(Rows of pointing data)
****************
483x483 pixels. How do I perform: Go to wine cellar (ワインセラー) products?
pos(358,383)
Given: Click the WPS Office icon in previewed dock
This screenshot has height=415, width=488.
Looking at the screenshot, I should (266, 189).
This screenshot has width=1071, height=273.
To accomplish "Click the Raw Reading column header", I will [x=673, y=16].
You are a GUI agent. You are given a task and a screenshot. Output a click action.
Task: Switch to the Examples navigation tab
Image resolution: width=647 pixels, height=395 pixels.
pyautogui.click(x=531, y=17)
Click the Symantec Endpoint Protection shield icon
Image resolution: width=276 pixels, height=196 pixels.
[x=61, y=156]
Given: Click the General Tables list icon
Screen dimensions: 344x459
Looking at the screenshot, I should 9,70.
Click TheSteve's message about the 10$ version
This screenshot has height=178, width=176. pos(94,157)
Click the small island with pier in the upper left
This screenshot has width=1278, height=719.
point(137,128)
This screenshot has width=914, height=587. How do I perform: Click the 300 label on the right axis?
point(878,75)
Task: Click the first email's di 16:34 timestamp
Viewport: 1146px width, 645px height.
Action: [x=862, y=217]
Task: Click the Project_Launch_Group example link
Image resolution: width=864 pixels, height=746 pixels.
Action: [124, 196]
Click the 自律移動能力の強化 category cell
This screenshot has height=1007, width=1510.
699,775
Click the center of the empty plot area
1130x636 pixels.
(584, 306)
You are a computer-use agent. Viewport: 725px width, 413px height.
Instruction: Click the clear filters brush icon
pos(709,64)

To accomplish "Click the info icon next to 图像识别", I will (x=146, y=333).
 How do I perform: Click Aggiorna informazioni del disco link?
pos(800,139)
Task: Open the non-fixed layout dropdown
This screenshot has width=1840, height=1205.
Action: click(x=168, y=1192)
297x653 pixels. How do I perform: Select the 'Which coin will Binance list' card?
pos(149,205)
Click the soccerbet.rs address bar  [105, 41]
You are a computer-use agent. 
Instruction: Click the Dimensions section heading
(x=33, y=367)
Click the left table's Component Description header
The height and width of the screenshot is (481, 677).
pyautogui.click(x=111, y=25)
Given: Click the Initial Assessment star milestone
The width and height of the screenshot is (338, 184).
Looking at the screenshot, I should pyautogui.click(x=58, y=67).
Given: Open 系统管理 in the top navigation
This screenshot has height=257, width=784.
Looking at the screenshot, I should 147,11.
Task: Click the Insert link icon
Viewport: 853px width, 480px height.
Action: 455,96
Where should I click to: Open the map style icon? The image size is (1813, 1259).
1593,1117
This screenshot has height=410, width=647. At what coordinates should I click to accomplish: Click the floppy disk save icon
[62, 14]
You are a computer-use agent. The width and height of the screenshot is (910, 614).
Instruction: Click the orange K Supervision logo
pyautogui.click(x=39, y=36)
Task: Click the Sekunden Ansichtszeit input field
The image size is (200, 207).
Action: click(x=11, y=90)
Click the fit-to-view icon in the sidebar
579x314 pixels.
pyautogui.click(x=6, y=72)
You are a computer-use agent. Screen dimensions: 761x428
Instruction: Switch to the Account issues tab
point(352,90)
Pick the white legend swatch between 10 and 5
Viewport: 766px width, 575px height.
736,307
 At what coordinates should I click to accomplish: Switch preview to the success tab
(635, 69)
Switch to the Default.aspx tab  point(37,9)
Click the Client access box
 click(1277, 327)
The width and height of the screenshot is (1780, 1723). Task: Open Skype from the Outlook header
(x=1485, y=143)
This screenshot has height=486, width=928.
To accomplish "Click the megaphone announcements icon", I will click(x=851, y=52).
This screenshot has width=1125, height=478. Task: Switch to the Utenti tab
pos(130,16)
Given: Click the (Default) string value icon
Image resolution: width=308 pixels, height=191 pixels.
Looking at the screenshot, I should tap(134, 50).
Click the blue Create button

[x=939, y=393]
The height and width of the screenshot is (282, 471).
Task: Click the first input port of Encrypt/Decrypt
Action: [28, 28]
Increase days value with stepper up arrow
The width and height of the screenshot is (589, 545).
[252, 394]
****************
*Task description*
Could you render every line of the records above as a Markdown table with the columns "Row" and "Entry", numbering the rows and leaving out blank lines?

*Answer*
| Row | Entry |
|---|---|
| 1 | 483x483 pixels. How do I perform: Go to wine cellar (ワインセラー) products? |
| 2 | pos(358,383) |
| 3 | Given: Click the WPS Office icon in previewed dock |
| 4 | This screenshot has height=415, width=488. |
| 5 | Looking at the screenshot, I should (266, 189). |
| 6 | This screenshot has width=1071, height=273. |
| 7 | To accomplish "Click the Raw Reading column header", I will [x=673, y=16]. |
| 8 | You are a GUI agent. You are given a task and a screenshot. Output a click action. |
| 9 | Task: Switch to the Examples navigation tab |
| 10 | Image resolution: width=647 pixels, height=395 pixels. |
| 11 | pyautogui.click(x=531, y=17) |
| 12 | Click the Symantec Endpoint Protection shield icon |
| 13 | Image resolution: width=276 pixels, height=196 pixels. |
| 14 | [x=61, y=156] |
| 15 | Given: Click the General Tables list icon |
| 16 | Screen dimensions: 344x459 |
| 17 | Looking at the screenshot, I should 9,70. |
| 18 | Click TheSteve's message about the 10$ version |
| 19 | This screenshot has height=178, width=176. pos(94,157) |
| 20 | Click the small island with pier in the upper left |
| 21 | This screenshot has width=1278, height=719. |
| 22 | point(137,128) |
| 23 | This screenshot has width=914, height=587. How do I perform: Click the 300 label on the right axis? |
| 24 | point(878,75) |
| 25 | Task: Click the first email's di 16:34 timestamp |
| 26 | Viewport: 1146px width, 645px height. |
| 27 | Action: [x=862, y=217] |
| 28 | Task: Click the Project_Launch_Group example link |
| 29 | Image resolution: width=864 pixels, height=746 pixels. |
| 30 | Action: [124, 196] |
| 31 | Click the 自律移動能力の強化 category cell |
| 32 | This screenshot has height=1007, width=1510. |
| 33 | 699,775 |
| 34 | Click the center of the empty plot area |
| 35 | 1130x636 pixels. |
| 36 | (584, 306) |
| 37 | You are a computer-use agent. Viewport: 725px width, 413px height. |
| 38 | Instruction: Click the clear filters brush icon |
| 39 | pos(709,64) |
| 40 | To accomplish "Click the info icon next to 图像识别", I will (x=146, y=333). |
| 41 |  How do I perform: Click Aggiorna informazioni del disco link? |
| 42 | pos(800,139) |
| 43 | Task: Open the non-fixed layout dropdown |
| 44 | This screenshot has width=1840, height=1205. |
| 45 | Action: click(x=168, y=1192) |
| 46 | 297x653 pixels. How do I perform: Select the 'Which coin will Binance list' card? |
| 47 | pos(149,205) |
| 48 | Click the soccerbet.rs address bar  [105, 41] |
| 49 | You are a computer-use agent.  |
| 50 | Instruction: Click the Dimensions section heading |
| 51 | (x=33, y=367) |
| 52 | Click the left table's Component Description header |
| 53 | The height and width of the screenshot is (481, 677). |
| 54 | pyautogui.click(x=111, y=25) |
| 55 | Given: Click the Initial Assessment star milestone |
| 56 | The width and height of the screenshot is (338, 184). |
| 57 | Looking at the screenshot, I should pyautogui.click(x=58, y=67). |
| 58 | Given: Open 系统管理 in the top navigation |
| 59 | This screenshot has height=257, width=784. |
| 60 | Looking at the screenshot, I should 147,11. |
| 61 | Task: Click the Insert link icon |
| 62 | Viewport: 853px width, 480px height. |
| 63 | Action: 455,96 |
| 64 | Where should I click to: Open the map style icon? The image size is (1813, 1259). |
| 65 | 1593,1117 |
| 66 | This screenshot has height=410, width=647. At what coordinates should I click to accomplish: Click the floppy disk save icon |
| 67 | [62, 14] |
| 68 | You are a computer-use agent. The width and height of the screenshot is (910, 614). |
| 69 | Instruction: Click the orange K Supervision logo |
| 70 | pyautogui.click(x=39, y=36) |
| 71 | Task: Click the Sekunden Ansichtszeit input field |
| 72 | The image size is (200, 207). |
| 73 | Action: click(x=11, y=90) |
| 74 | Click the fit-to-view icon in the sidebar |
| 75 | 579x314 pixels. |
| 76 | pyautogui.click(x=6, y=72) |
| 77 | You are a computer-use agent. Screen dimensions: 761x428 |
| 78 | Instruction: Switch to the Account issues tab |
| 79 | point(352,90) |
| 80 | Pick the white legend swatch between 10 and 5 |
| 81 | Viewport: 766px width, 575px height. |
| 82 | 736,307 |
| 83 |  At what coordinates should I click to accomplish: Switch preview to the success tab |
| 84 | (635, 69) |
| 85 | Switch to the Default.aspx tab  point(37,9) |
| 86 | Click the Client access box |
| 87 |  click(1277, 327) |
| 88 | The width and height of the screenshot is (1780, 1723). Task: Open Skype from the Outlook header |
| 89 | (x=1485, y=143) |
| 90 | This screenshot has height=486, width=928. |
| 91 | To accomplish "Click the megaphone announcements icon", I will click(x=851, y=52). |
| 92 | This screenshot has width=1125, height=478. Task: Switch to the Utenti tab |
| 93 | pos(130,16) |
| 94 | Given: Click the (Default) string value icon |
| 95 | Image resolution: width=308 pixels, height=191 pixels. |
| 96 | Looking at the screenshot, I should tap(134, 50). |
| 97 | Click the blue Create button |
| 98 | [x=939, y=393] |
| 99 | The height and width of the screenshot is (282, 471). |
| 100 | Task: Click the first input port of Encrypt/Decrypt |
| 101 | Action: [28, 28] |
| 102 | Increase days value with stepper up arrow |
| 103 | The width and height of the screenshot is (589, 545). |
| 104 | [252, 394] |